I love working with visual tracking technology and on many occasion I have been asked to produce a small, reliable, simple and relatively cheap system.
Video Follow Spot is my suggestion.
www.vidfspot.com is the place where you can find software, feel free to download it and…

Tell me what you think.
There are some videos also, it is a Lego stage example. Just to show that the system can be setup in the office.

Best Regards,
 
I saw Slayer do a version of this about 5 years ago. No spot operators on the Strongs at Local Arena, but for guitar solos in each song, Jeff and Kerry had their areas of the stage lit with several movers. Granted, they pretty much just stayed within the giant, strobing, evil areas without any running around. When Megadeth played their set, it was back to humans on the traditional gear.
 
I agree,
I forgot to say that I was talking about small theatres and community theatres, schools… places where you have no options to use a human controlled follow spot, simply because it cannot be placed.
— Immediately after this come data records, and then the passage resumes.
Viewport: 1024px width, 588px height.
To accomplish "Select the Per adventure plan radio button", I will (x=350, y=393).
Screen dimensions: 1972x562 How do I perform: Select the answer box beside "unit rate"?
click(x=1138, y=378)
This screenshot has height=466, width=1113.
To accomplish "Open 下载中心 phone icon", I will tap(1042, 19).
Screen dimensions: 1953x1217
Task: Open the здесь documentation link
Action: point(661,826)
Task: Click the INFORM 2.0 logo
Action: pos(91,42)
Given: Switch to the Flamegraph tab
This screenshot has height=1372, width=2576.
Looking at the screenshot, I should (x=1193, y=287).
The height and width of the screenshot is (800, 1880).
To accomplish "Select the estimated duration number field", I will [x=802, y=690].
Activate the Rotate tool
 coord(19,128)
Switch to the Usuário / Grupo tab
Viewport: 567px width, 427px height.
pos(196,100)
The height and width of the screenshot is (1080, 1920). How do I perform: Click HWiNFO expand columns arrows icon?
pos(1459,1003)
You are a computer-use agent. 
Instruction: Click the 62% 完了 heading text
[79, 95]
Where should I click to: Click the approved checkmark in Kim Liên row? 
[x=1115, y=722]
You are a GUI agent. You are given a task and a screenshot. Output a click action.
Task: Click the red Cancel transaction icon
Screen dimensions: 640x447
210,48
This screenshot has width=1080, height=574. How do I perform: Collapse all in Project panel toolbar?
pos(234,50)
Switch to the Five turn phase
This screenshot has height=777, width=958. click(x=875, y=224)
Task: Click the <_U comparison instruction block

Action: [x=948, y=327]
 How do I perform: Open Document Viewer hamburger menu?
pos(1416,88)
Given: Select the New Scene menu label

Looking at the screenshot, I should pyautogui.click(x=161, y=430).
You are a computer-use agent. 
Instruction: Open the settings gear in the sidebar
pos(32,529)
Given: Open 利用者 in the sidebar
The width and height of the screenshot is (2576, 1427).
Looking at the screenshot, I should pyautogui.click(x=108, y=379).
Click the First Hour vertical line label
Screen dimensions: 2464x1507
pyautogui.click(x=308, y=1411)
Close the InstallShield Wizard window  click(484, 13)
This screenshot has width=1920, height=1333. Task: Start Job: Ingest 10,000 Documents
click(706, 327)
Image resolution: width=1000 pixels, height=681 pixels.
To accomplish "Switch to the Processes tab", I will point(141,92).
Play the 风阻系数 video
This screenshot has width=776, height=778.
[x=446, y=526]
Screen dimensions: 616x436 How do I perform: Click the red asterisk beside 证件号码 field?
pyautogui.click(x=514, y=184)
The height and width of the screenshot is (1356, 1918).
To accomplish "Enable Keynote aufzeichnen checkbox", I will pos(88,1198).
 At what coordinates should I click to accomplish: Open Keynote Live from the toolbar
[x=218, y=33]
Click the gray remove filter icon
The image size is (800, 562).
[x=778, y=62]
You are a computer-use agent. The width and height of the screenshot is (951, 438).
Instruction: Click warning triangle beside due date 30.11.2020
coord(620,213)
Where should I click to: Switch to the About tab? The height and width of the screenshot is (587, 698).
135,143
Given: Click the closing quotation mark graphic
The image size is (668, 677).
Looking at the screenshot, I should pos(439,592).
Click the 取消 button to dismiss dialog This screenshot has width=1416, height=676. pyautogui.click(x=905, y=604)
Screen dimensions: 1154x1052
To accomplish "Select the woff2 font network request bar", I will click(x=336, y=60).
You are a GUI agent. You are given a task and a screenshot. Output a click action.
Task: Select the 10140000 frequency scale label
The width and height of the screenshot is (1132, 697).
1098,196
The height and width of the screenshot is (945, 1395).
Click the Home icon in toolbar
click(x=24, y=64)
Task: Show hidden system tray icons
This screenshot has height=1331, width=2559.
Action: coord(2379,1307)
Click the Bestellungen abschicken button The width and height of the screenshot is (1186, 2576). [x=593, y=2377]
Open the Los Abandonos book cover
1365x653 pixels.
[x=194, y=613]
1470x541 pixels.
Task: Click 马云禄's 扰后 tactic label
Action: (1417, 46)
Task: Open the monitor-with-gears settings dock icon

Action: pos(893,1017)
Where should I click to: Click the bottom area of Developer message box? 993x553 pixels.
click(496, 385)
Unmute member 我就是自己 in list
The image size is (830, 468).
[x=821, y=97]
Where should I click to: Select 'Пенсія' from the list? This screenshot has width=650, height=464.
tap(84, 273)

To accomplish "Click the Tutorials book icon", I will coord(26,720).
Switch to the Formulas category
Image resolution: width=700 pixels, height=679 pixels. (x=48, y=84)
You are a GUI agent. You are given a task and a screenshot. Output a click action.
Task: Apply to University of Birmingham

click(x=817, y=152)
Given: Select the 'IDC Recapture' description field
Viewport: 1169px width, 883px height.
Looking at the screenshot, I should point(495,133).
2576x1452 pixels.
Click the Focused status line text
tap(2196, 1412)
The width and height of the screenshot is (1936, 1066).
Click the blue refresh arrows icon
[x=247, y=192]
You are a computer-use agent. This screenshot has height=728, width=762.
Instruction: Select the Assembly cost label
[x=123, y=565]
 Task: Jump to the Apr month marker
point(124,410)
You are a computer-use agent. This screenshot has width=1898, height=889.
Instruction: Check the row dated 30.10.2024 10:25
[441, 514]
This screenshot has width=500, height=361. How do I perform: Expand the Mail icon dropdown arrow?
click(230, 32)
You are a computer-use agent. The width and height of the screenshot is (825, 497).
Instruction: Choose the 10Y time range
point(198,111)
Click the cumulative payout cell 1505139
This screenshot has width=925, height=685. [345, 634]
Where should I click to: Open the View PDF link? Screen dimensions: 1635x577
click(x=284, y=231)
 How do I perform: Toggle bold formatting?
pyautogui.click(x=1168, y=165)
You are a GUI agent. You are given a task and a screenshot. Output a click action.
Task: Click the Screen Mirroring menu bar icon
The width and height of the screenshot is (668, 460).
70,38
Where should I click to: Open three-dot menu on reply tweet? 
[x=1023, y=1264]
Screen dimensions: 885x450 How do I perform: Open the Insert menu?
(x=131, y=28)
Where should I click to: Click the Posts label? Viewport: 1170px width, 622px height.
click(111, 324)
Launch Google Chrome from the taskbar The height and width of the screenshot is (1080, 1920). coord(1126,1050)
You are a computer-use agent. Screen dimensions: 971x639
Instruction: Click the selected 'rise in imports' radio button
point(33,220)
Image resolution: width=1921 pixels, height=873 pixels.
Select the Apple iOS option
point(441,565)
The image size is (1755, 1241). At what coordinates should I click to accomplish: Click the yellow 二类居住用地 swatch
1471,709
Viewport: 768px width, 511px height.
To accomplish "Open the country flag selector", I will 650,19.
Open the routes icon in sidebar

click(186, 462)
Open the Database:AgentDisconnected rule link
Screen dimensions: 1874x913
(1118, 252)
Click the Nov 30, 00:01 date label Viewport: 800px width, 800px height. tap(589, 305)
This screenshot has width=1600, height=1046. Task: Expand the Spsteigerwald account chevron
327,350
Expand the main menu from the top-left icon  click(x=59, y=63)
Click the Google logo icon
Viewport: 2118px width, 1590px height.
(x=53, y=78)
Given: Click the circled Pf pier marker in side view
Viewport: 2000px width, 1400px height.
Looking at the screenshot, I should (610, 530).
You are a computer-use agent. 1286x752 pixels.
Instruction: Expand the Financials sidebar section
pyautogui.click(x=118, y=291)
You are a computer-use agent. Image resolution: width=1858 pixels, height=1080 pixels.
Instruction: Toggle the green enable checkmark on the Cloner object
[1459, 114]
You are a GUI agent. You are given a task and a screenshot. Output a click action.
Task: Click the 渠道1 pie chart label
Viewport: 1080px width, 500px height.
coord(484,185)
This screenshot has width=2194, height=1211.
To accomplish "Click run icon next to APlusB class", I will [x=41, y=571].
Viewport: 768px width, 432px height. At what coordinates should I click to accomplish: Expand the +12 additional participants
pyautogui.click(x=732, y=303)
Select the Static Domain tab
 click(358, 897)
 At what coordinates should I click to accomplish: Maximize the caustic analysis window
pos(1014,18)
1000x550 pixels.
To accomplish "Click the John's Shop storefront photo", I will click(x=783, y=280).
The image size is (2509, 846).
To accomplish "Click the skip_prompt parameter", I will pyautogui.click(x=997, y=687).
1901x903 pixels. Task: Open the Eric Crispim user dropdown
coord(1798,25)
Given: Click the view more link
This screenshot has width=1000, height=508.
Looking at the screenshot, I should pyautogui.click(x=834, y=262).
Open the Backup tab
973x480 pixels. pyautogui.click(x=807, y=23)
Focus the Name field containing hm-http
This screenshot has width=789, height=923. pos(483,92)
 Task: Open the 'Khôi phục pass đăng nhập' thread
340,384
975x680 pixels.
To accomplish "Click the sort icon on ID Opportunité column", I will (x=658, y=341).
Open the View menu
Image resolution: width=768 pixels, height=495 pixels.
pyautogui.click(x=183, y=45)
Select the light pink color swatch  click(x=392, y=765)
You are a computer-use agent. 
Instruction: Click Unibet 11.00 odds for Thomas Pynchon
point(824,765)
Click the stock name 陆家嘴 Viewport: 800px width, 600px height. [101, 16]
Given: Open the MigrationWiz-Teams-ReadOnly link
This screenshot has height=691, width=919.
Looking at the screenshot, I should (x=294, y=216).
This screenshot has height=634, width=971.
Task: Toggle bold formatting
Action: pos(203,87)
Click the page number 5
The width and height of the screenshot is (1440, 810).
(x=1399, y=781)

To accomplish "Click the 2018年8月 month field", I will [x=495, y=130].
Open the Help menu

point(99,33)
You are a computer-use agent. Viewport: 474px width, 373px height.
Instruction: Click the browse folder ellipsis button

For large concerts, stadiums and arenas this will not work for more than one reason. Video camera is shaking for example.
 
There are too many scenarios which wouldn't work to make this practical without a large budget. I'm assuming, though, that a simple, straightforward, low(er)-cost approach is what is needed here, and that the mover is placed in a location somewhat similar to a traditional followspot - i.e. somewhere in your FOH.

It can be done, depending on your console, and on your operator. If you've got, say, an MA with a trackball, you can use it to follow a position pretty reliably with practice, as long as your operator isn't busy doing other things, or running the show off the programmer. For this method to work you need to have the mover, and (probably) only the mover, selected. It still doesn't give you easy use of beam size or colour changes, unless you've got separate stacks for them. I've used this method successfully with a Rosco I-Cue on a few simple shows.

If your console supports multiple cue stacks on its faders, another technique which might work is to set up a pair of faders - one for pan, one for tilt, both with the extremes set in a pair of looped, crossfading cues - so fading pan would run the fixture from, say, far stage right to far stage left, and similarly the tilt fader could run it from downstage to upstage. In theory, if the fixture is set correctly, both faders at about 50% should land you somewhere near center center. Pan at zero and Tilt at full should land you USR, and crossing both faders should bring you diagonally down to DSL. If your fixture has an iris or zoom capability you could incorporate that into the tilt fader as well, if you needed the beam size to be comparable... It's not as good as the real McCoy, and it will take some getting used to, but can get you by in a pinch. It's similar to using encoder wheels, but you don't have to worry about the speed you place things - and there's the advantage that you know where a location is based roughly on the fader position - pan placed at 25% or 75% in the above examples should put you somewhere on the stage's quarter marks, for instance.
 
Maybe a slightly off-topic question, but is there a device that can automatically follow the performer? The person being followed wears some sort of belt pack, and the fixture has a tracking device on it. The device has either a laser, or GPS system to track the speaker/singer's movement. The mover will follow instructions from the receiver, and thus follow the performer.

I know this thread is old, and this pondering may be off-topic, but I believe it may still be relevant.